This section is from the book "Handbook Of Anatomy For Students Of Massage", by Margaret E. Bjorkegren. Also available from Amazon: Handbook Of Anatomy For Students Of Massage.
The Ankle-Joint, between the upper, inner, and outer surfaces of the astragalus and the lower ends of the tibia and fibula.
It is a hinge joint, capable of movement round one axis only :
Transverse-flexion and extension.
Owing to the shape of the articular surface of the astragalus, which is wider in front than behind, a slight side to side rocking movement can be produced during extension, as in this position the narrower portion of the astragalus is in the tibio-fibular socket. During flexion the wider part of the astragalus is forced into the socket, and the joint is, so to speak, "locked," and inversion and eversion of the foot can only be performed by outside force. This movement takes place in the joint between the cuboid and os calcis, and between the astragalus and scaphoid, not at all in the ankle-joint itself.
A capsule completely surrounds the joint, and has various strengthened parts.
The Anterior ligament is a thin ligament attached above to the anterior edge of the tibia, and below to the upper border of the head of the astragalus. A pad of fat fills the hollow between.

Fig. 22. - Ankle-Joint.
The Posterior ligament is attached to the edges of the tibia and astragalus, and receives some fibres from the external malleolus. The transverse ligament of the inferior tibio-fibular joint strengthens this aspect of the ankle-joint. The ligament on the external aspect of the joint is divided into three parts :
1. Anterior Part of the ligament from the anterior border of the external malleolus to the astragalus in front of the articular surface.

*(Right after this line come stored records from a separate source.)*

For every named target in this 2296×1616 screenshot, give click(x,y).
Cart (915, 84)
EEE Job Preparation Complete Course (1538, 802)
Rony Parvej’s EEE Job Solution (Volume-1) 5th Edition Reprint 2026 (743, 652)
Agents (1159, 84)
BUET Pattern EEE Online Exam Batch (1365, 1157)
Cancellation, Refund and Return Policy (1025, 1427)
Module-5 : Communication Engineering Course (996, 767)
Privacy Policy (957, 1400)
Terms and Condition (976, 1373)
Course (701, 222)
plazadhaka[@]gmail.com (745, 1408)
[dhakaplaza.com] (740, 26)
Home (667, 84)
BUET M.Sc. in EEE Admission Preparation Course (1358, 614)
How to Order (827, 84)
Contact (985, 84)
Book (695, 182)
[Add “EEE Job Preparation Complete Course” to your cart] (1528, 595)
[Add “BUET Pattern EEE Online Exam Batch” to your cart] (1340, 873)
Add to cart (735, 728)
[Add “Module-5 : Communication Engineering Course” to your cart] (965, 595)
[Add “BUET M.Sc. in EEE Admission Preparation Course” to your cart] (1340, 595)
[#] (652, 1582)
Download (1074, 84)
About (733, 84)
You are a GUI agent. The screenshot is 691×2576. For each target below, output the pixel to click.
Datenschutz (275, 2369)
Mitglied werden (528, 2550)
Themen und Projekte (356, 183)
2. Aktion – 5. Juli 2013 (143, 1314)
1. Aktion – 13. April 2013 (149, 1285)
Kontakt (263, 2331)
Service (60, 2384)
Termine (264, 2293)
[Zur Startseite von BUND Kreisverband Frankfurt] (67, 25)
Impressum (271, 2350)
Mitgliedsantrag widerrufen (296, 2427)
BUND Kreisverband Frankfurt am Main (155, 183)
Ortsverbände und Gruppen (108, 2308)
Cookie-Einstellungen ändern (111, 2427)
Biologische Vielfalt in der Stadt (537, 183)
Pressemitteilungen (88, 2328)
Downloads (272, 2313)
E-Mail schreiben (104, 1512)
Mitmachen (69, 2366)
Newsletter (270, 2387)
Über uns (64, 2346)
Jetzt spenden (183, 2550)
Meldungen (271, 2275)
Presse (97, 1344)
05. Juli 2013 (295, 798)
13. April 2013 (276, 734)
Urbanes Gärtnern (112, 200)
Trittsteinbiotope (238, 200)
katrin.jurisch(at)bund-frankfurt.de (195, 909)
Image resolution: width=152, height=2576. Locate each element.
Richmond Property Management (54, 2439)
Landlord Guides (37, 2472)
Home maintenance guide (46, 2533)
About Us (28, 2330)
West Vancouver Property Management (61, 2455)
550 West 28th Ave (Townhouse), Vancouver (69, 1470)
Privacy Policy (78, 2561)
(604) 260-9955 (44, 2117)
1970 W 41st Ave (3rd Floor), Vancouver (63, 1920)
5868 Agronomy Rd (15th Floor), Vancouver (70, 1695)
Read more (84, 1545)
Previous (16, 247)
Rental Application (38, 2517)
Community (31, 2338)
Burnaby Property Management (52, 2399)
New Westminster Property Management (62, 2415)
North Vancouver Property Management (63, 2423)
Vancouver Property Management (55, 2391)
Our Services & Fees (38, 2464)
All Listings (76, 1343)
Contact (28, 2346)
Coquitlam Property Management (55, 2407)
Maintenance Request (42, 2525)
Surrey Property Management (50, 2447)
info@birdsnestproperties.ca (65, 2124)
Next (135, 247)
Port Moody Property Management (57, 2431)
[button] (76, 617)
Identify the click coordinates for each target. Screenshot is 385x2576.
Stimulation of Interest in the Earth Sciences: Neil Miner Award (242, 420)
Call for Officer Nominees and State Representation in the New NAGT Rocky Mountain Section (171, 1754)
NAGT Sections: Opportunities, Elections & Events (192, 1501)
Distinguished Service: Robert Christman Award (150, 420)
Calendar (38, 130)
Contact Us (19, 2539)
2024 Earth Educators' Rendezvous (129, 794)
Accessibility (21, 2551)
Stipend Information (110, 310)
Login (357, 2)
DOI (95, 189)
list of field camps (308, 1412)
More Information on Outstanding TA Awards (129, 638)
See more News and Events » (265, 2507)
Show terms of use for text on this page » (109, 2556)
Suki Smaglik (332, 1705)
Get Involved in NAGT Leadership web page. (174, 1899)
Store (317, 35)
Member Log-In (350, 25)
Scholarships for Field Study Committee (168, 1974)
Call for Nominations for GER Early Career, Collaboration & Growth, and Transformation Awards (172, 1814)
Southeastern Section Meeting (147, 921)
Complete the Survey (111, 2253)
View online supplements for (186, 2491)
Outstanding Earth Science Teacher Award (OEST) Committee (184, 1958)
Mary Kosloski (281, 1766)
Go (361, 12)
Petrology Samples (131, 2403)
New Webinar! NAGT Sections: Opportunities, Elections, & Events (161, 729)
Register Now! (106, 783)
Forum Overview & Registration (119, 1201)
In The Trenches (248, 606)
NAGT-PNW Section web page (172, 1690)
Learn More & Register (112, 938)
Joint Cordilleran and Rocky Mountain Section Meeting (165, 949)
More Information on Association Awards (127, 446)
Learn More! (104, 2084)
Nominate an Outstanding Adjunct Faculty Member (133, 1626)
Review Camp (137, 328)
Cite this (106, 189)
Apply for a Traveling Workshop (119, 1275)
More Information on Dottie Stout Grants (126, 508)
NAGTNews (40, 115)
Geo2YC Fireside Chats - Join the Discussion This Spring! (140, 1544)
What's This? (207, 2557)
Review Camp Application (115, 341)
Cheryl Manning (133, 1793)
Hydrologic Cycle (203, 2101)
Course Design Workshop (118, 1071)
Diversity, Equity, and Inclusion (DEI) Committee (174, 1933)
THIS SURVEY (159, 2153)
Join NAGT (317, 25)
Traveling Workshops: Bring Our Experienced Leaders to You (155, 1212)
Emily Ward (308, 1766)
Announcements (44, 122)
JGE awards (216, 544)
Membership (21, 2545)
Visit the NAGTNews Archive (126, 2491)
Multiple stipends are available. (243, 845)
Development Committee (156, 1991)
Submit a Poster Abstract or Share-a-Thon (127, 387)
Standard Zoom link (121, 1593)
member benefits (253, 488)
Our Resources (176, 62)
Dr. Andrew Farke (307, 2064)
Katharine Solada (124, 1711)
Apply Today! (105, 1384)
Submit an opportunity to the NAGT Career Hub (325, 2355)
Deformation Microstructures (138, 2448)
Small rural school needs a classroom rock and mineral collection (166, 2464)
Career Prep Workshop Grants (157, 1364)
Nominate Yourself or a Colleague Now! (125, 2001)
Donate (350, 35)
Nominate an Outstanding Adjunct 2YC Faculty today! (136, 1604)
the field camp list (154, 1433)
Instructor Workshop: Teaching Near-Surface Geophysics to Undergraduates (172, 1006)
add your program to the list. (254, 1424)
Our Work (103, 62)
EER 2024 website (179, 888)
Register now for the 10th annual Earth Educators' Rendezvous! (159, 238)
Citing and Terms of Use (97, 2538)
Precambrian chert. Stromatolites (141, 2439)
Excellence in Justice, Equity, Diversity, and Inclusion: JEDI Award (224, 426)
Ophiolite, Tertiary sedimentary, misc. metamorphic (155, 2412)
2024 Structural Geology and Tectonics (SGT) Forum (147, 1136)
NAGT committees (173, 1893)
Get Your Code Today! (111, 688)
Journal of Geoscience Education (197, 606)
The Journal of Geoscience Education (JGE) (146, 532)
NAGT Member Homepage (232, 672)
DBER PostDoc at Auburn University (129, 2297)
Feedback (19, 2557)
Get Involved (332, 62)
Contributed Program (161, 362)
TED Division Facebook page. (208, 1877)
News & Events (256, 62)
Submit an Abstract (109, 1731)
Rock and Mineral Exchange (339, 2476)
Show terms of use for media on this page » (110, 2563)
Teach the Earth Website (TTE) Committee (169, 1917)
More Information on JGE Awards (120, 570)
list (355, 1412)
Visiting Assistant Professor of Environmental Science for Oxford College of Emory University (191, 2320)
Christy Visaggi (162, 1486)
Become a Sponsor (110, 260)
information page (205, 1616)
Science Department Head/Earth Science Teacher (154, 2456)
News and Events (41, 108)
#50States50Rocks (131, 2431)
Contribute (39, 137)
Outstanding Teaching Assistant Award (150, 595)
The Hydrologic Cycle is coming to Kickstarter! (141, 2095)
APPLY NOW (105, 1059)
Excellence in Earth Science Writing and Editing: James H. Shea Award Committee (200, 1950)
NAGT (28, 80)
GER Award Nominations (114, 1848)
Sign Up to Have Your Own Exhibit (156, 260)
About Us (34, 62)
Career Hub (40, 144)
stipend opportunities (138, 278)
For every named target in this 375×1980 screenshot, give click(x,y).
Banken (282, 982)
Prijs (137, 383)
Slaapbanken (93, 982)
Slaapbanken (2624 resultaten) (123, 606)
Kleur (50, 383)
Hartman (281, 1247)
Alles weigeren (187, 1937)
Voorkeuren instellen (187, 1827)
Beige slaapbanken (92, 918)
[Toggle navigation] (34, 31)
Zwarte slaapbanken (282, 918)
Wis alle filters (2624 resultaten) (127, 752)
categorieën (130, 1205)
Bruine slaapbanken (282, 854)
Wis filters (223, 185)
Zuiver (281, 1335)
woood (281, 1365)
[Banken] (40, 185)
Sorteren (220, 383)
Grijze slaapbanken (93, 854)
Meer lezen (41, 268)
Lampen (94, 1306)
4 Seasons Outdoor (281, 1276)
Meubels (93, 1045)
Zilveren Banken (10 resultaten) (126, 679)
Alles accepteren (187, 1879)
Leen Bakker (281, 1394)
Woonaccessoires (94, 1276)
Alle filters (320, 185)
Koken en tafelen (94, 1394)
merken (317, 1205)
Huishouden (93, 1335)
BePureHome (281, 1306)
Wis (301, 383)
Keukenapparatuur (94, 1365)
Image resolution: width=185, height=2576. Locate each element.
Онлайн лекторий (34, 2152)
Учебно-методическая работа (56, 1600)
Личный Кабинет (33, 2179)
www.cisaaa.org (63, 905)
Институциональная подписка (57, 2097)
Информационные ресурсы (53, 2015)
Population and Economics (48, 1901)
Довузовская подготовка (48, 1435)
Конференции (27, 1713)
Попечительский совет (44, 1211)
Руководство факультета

2. Middle Part of the ligament from the lower border of the external malleolus to the external surface of the os calcis just above the peroneal spine; this is a strong rounded cord.
3. Posterior Part of the ligament from the fossa on the inner surface of the external malleolus to the external tubercle on the posterior surface of the astragalus; this is the strongest of the three parts.
The Deltoid ligament is the one on the inner aspect of the joint; it is triangular in shape and attached by its apex to the lower part of the internal malleolus, and by its base to the inner surfaces of the scaphoid, astragalus, and os calcis, in one continuous line.
The synovial membrane lines the joint and is continued up into the inferior tibio-fibular joint. Pads of fat are found in front and behind the joint, and in the socket where the three bones meet.
The Intertarsal Joints are all gliding joints. They are surrounded by capsules which are divided into definite bands of fibres, as in the intercarpal joints. There are, however, three ligaments of special importance, as they are mainly responsible for supporting the longitudinal arch of the foot.
The Inferior Calcaneo-Navicular or Spring ligament is an extremely strong band of fibro-cartilage. It is attached by one end to the sustentaculum tali of the os calcis, and by the other to the plantar surface of the scaphoid. Some of its fibres radiate upwards to join the deltoid ligament.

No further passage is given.